The one piece of advice I wish I had been given when starting out would be that when learning about something get into the habit of using that knowledge as soon as possible. Set up an development environment so that you can build prototypes or small projects. Keep this environment up to date so that when you need to try something you can focus on the new thing and not exhaust your enthusiasm updating your IDE, programming language or Operating System.

In my experience benefits of trying stuff out adds that special sauce that will help you solidify what you have learnt and shine a light in areas you don’t. I was reminded of this recently when returning to Python after a gap of several years. Despite going through Pluralsight courses and skimming over books I discovered it is easier to remember the scoping rules of a Python program when working on actual program rather than trying to recall what I read in a book or watched in a course.

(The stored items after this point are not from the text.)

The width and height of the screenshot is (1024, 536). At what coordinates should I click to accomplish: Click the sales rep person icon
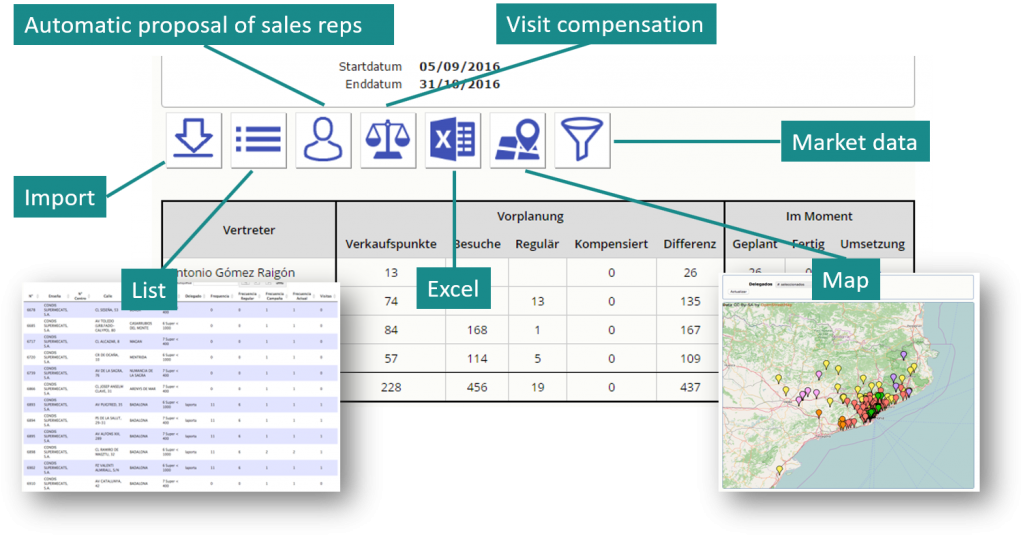point(323,140)
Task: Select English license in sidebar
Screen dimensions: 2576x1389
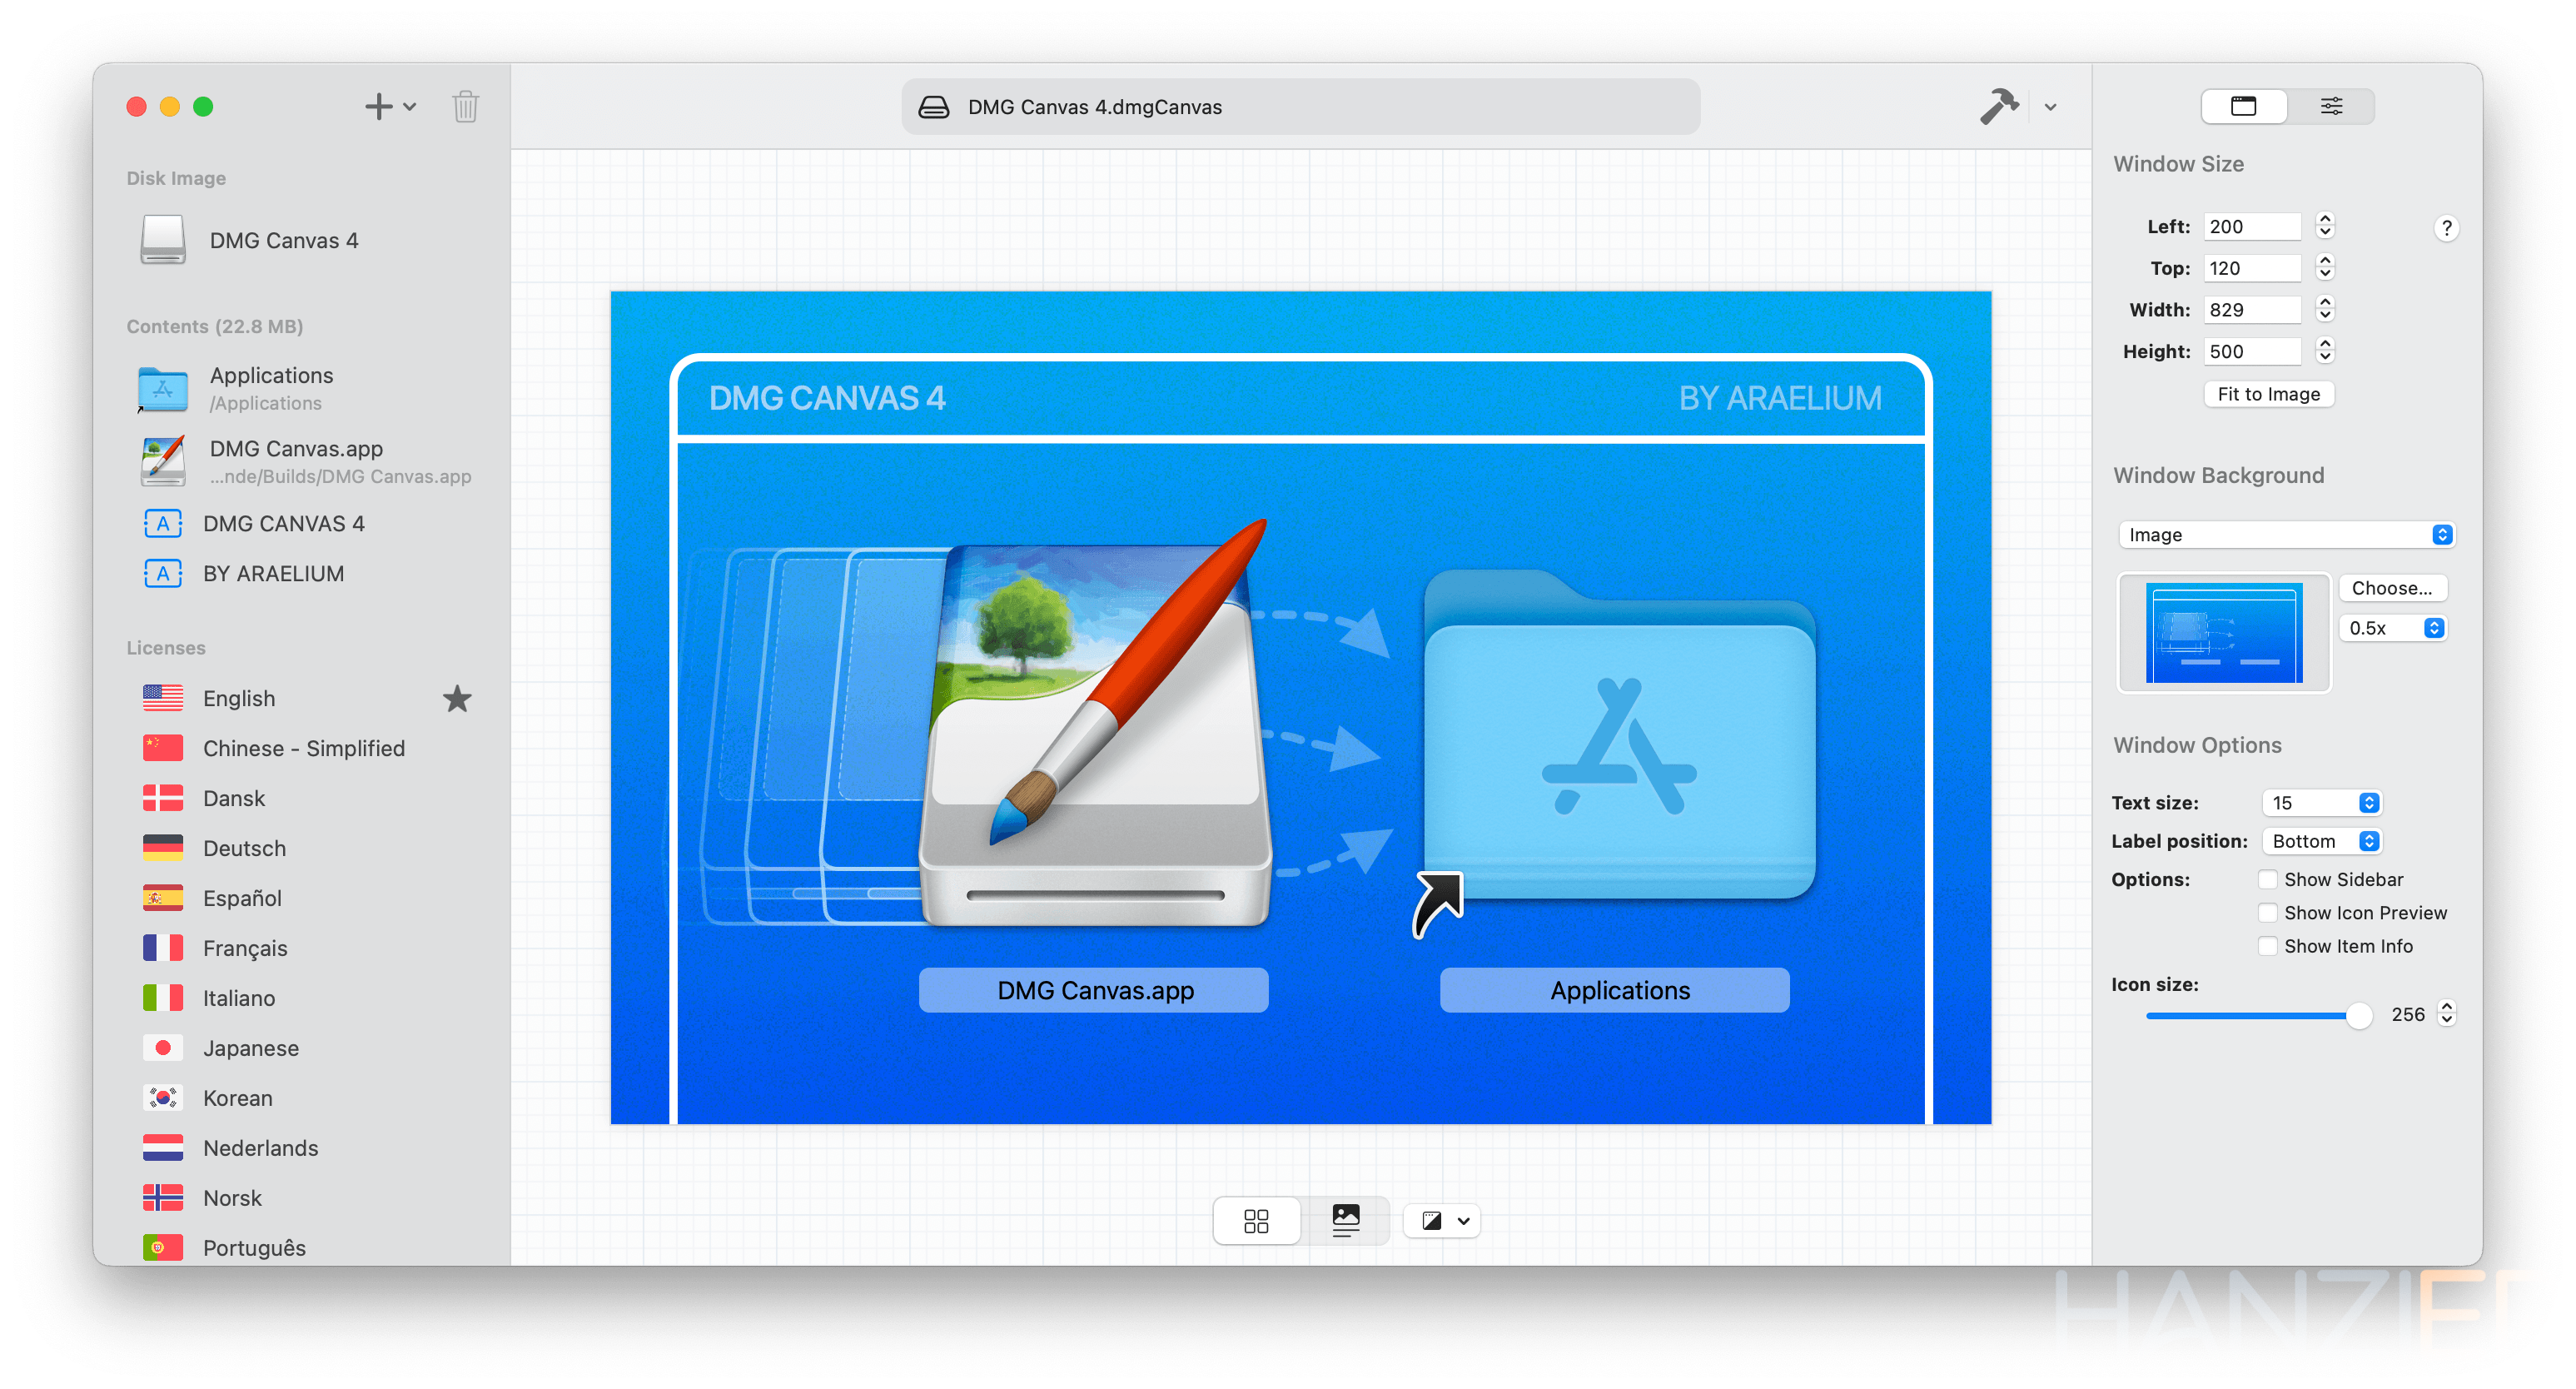Action: (237, 696)
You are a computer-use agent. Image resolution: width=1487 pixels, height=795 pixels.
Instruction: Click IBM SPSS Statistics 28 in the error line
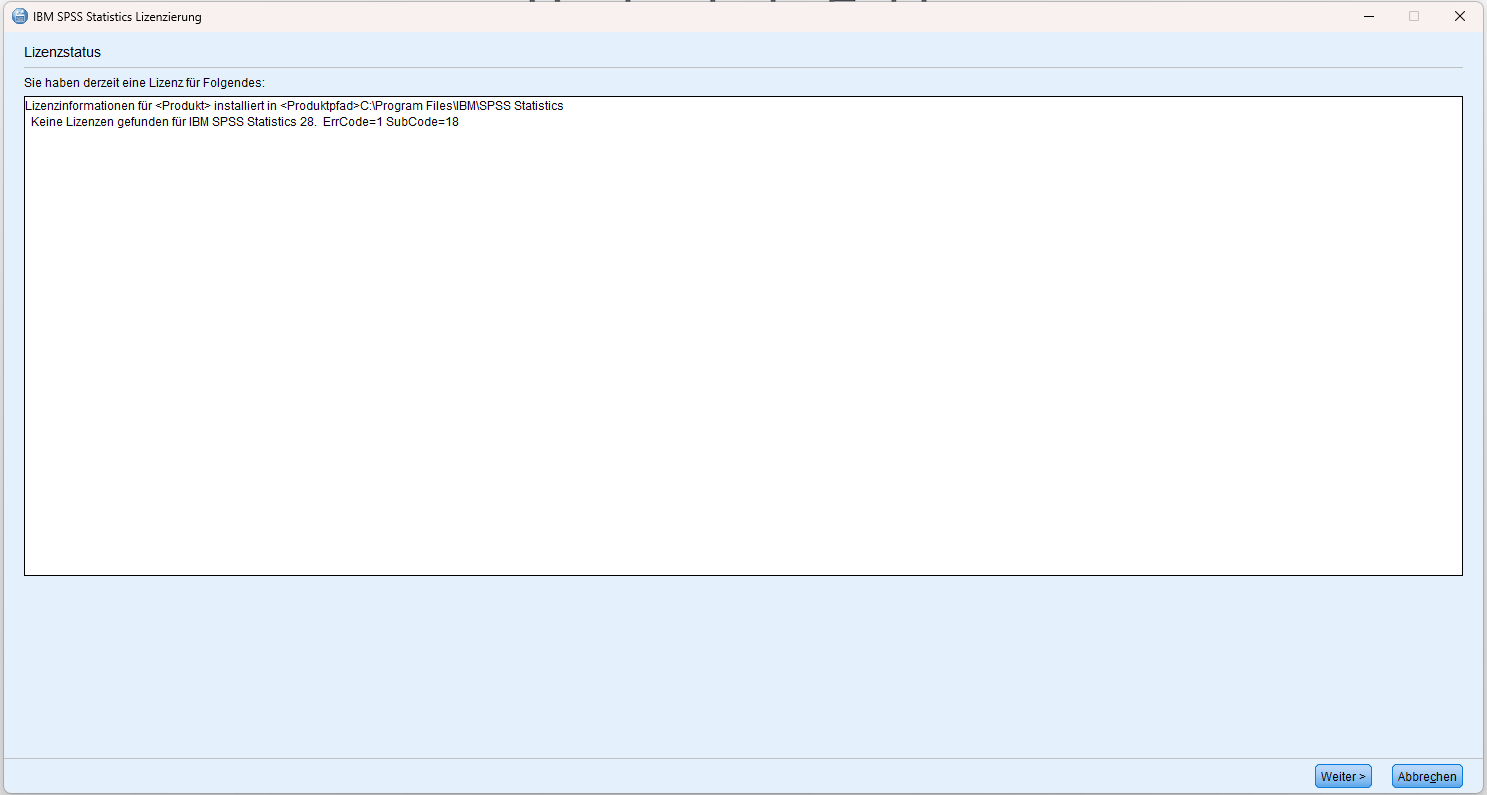tap(252, 123)
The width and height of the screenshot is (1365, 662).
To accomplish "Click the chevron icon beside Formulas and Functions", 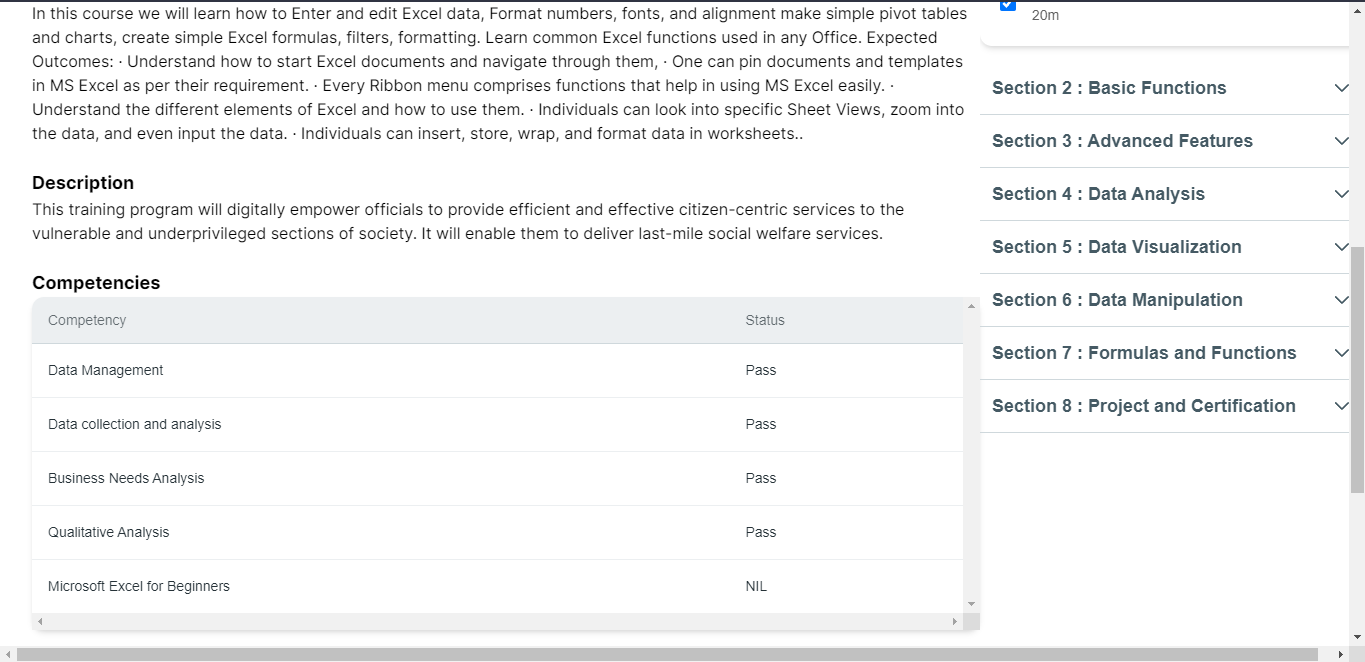I will (1341, 353).
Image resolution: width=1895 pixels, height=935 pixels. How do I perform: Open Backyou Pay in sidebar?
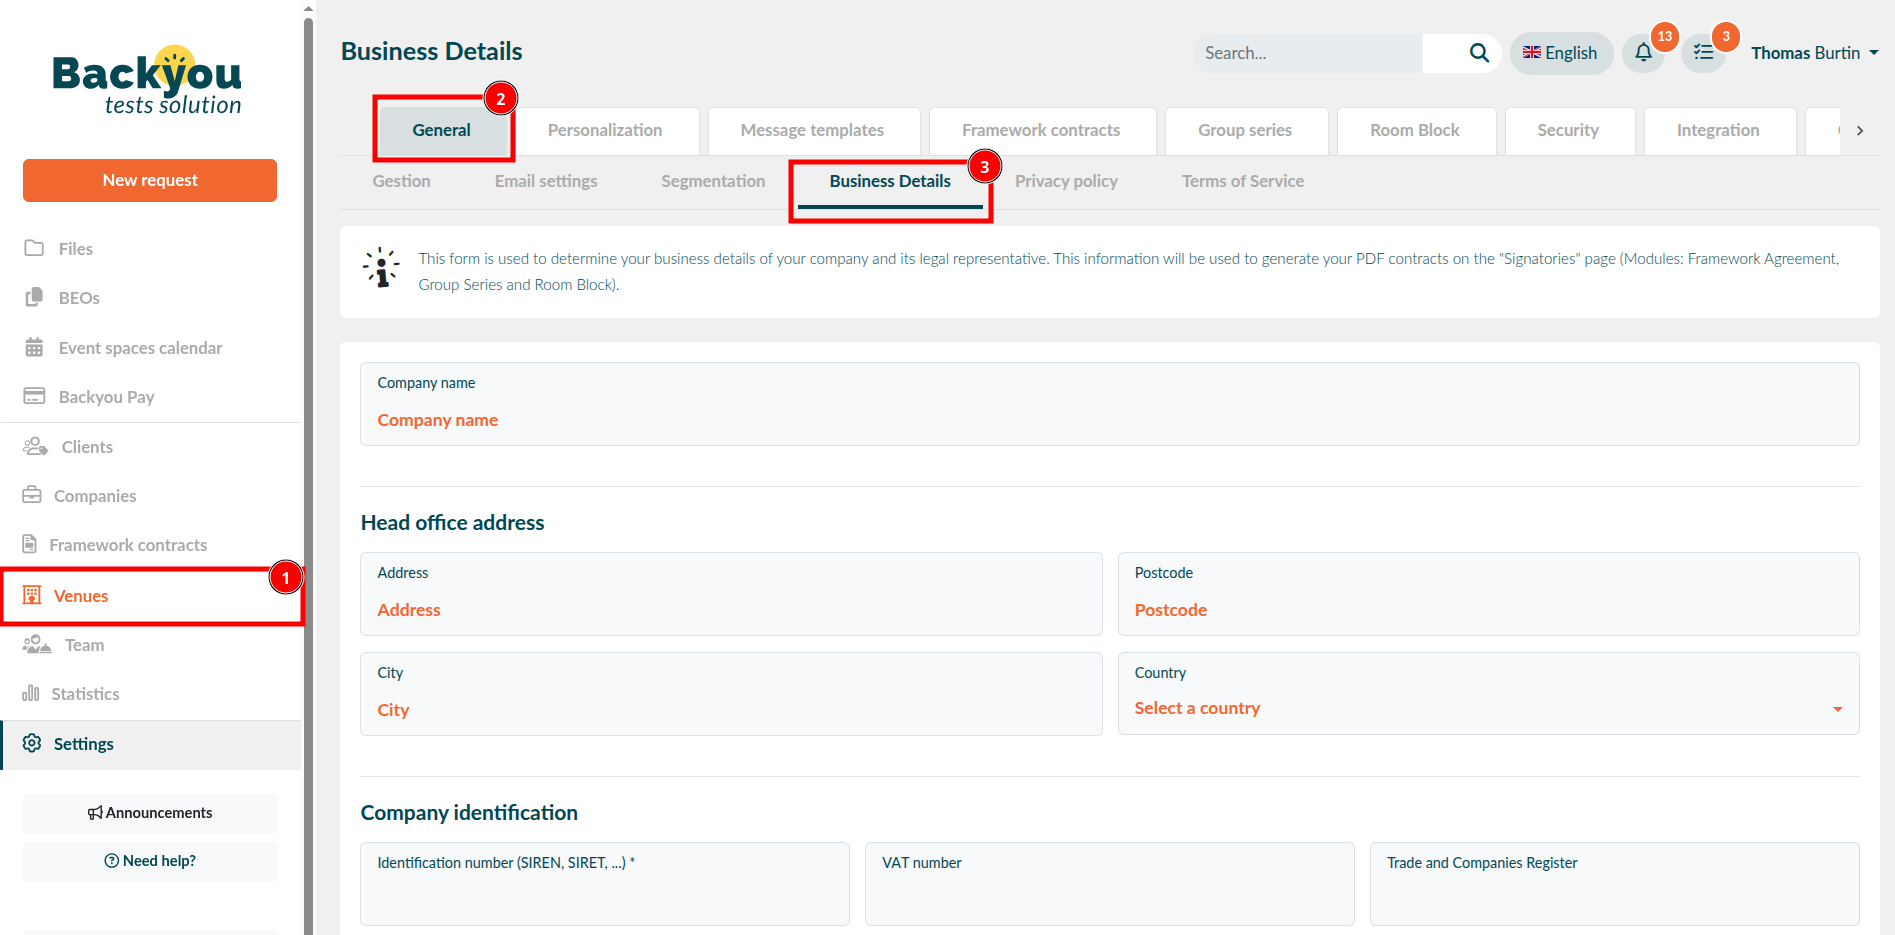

As an example of the benefits here are some of the things I have learnt whilst building a Hacker News webscraping tool.

Scope within __main__

Once I started refactoring the code away from __main__ I was surprised when code originally written as this:

if __name__ == "__main__":
    
    greeting = 'Hello world'
    
    print(greeting)

> Hello world

still continued to work when rewritten to:

def do_something():
    print(greeting)

if __name__ == "__main__":
    
    greeting = 'Hello world'

    do_something()

> Hello world

How was the greeting variable visible to the do_something() function? Fortunately this Stackoverflow answer explained that because greeting was declared in the __main__ module meant it was a global.

find_next_sibling and Lambda functions

Scraping information from Hacker News web site is straightforward with use of the Beautiful Soup find method. However this needed tweaking in order to get to the number of comments which were buried in a chunk of HTML.

Fortunately this challenge lead me to discovering two solutions. The first required chaining the Beautiful Soup find_next_sibling function and the other was the use of a Lambda function. Both of which I didn’t know existed and sent me off on a journey to find out more.

Automatic tuple unpacking

How do you return multiple values from a function? Should I use multiple variables or a tuple? The best answer I found was this one on Stackoverflow which explains that a tuple is created and unpacked automatically.

I verified this behavior by creating the following prototype in which the function foo returns two values.

def foo():
    x = 1
    y = 2

    return x, y

if __name__ == '__main__':
    a, b = foo()

Stepping through the code using a debugger I see the return type of the function is a tuple:

Google Style Python Docstrings

I don’t have time for comments such as

So for the docstrings I became familiar with the Google style of Python docstrings which is a pointer to official Google style guide.

Summary

I am still amazed how much value I get out of building a small coding project. It has proven to be the acid test when it comes to seeing how much I actually know compared to what I think I know.